Task prompt » Repeat, word for word, every line from the line holding "Image resolution: width=1696" through the final line of the entries below. Skip all pictures.

Records »
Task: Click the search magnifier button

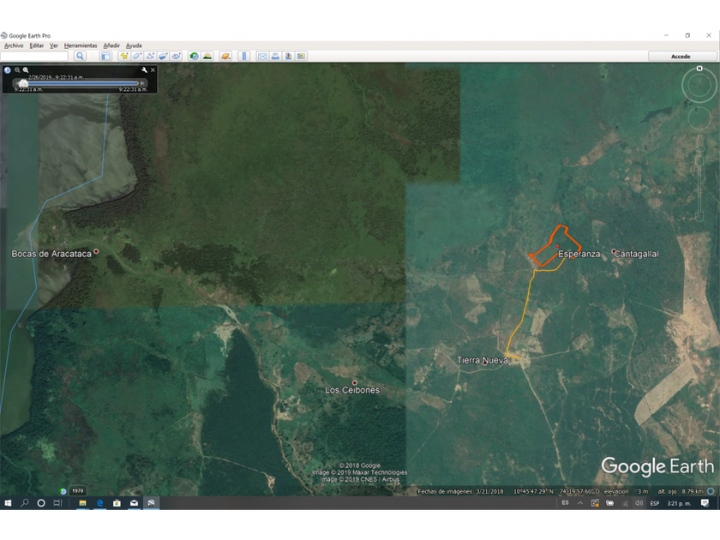Action: (80, 56)
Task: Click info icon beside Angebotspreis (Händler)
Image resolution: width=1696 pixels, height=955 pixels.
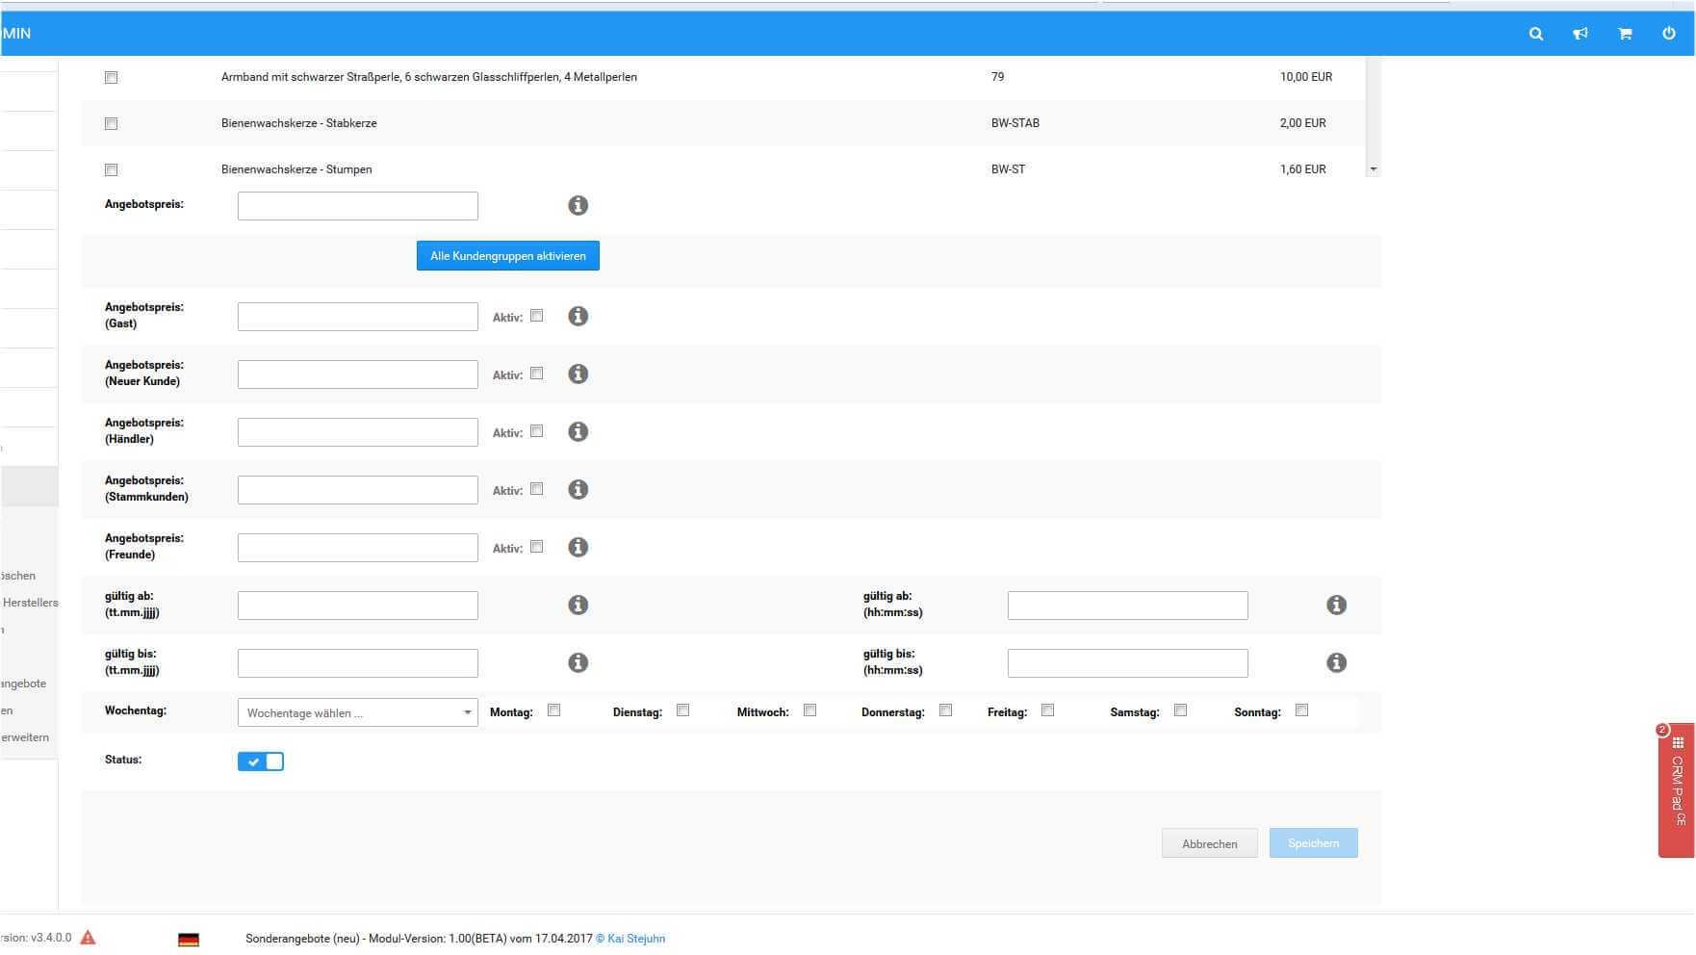Action: point(578,432)
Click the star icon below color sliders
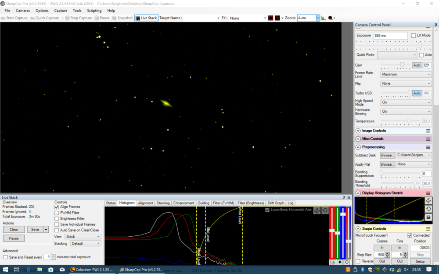Image resolution: width=439 pixels, height=274 pixels. click(x=340, y=262)
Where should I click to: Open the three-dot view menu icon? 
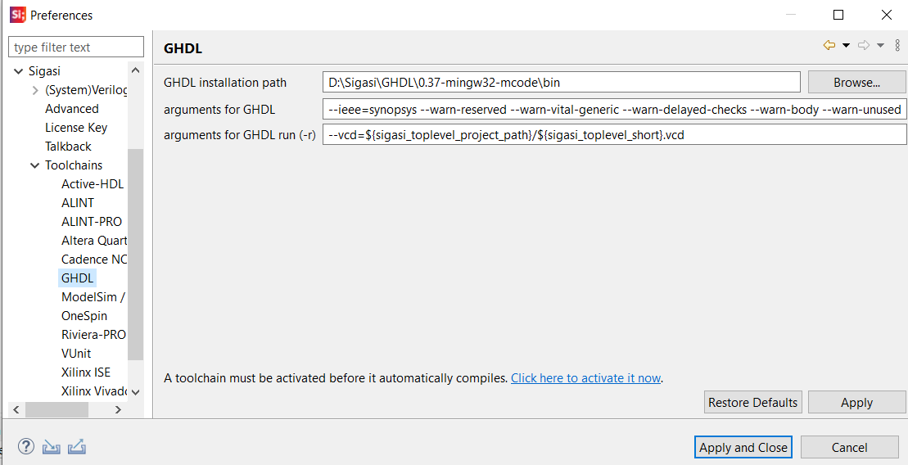pos(897,45)
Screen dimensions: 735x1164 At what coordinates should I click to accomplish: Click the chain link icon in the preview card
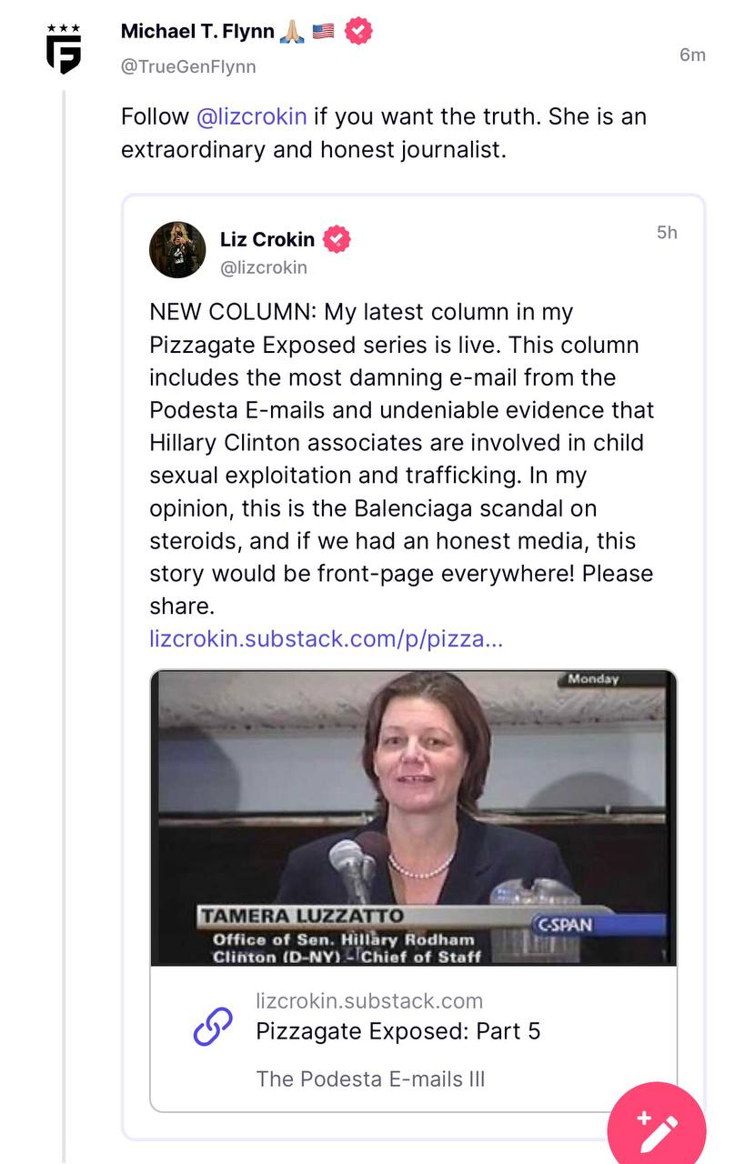click(213, 1028)
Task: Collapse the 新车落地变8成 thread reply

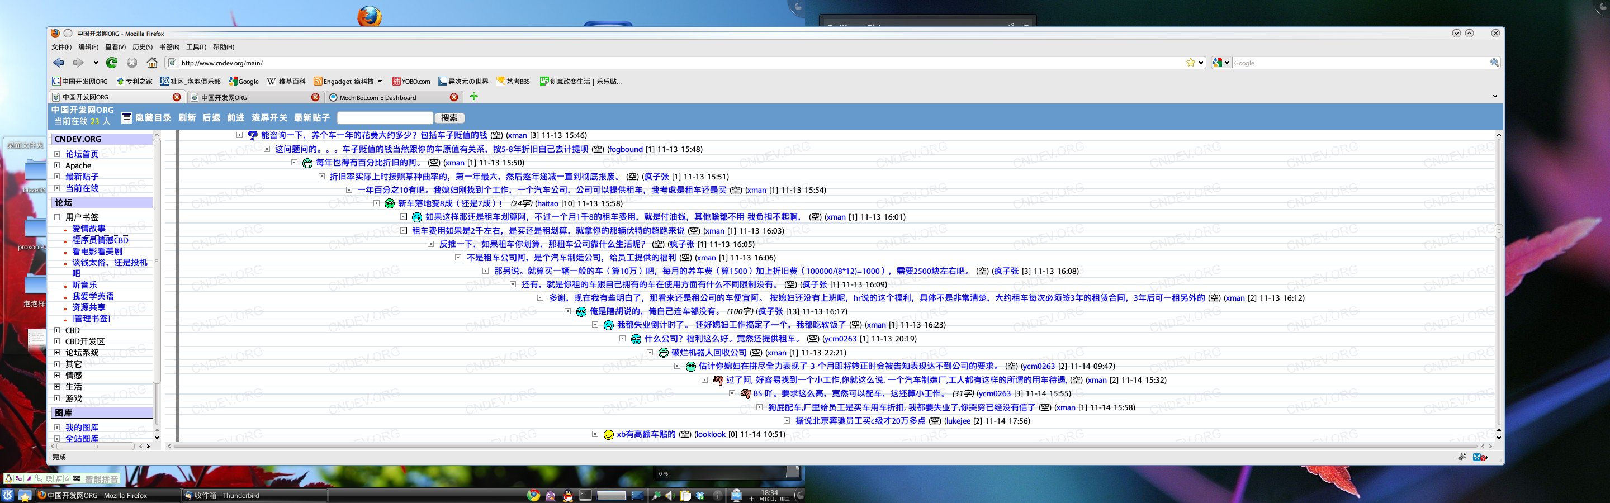Action: point(376,203)
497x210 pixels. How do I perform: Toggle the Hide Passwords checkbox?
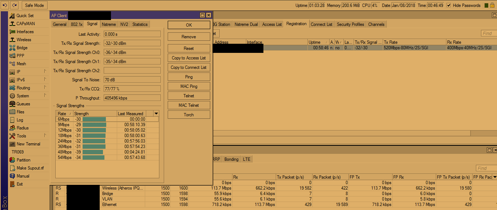tap(449, 5)
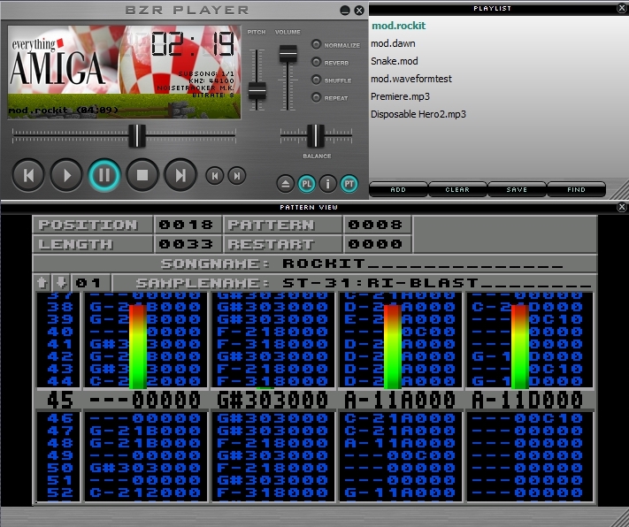Click the sample down arrow in pattern view
The width and height of the screenshot is (629, 527).
[x=58, y=283]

Written solution »
Image resolution: width=1696 pixels, height=955 pixels.
Action: point(578,432)
Click the star icon below color sliders
Image resolution: width=439 pixels, height=274 pixels. click(x=340, y=262)
Where should I click to: Open the three-dot view menu icon? 
pos(897,45)
Screen dimensions: 735x1164 At what coordinates should I click to accomplish: Click the chain link icon in the preview card
click(213, 1028)
Task: Collapse the 新车落地变8成 thread reply

Action: point(376,203)
497x210 pixels. How do I perform: Toggle the Hide Passwords checkbox?
tap(449, 5)
Click the sample down arrow in pattern view
The width and height of the screenshot is (629, 527).
[x=58, y=283]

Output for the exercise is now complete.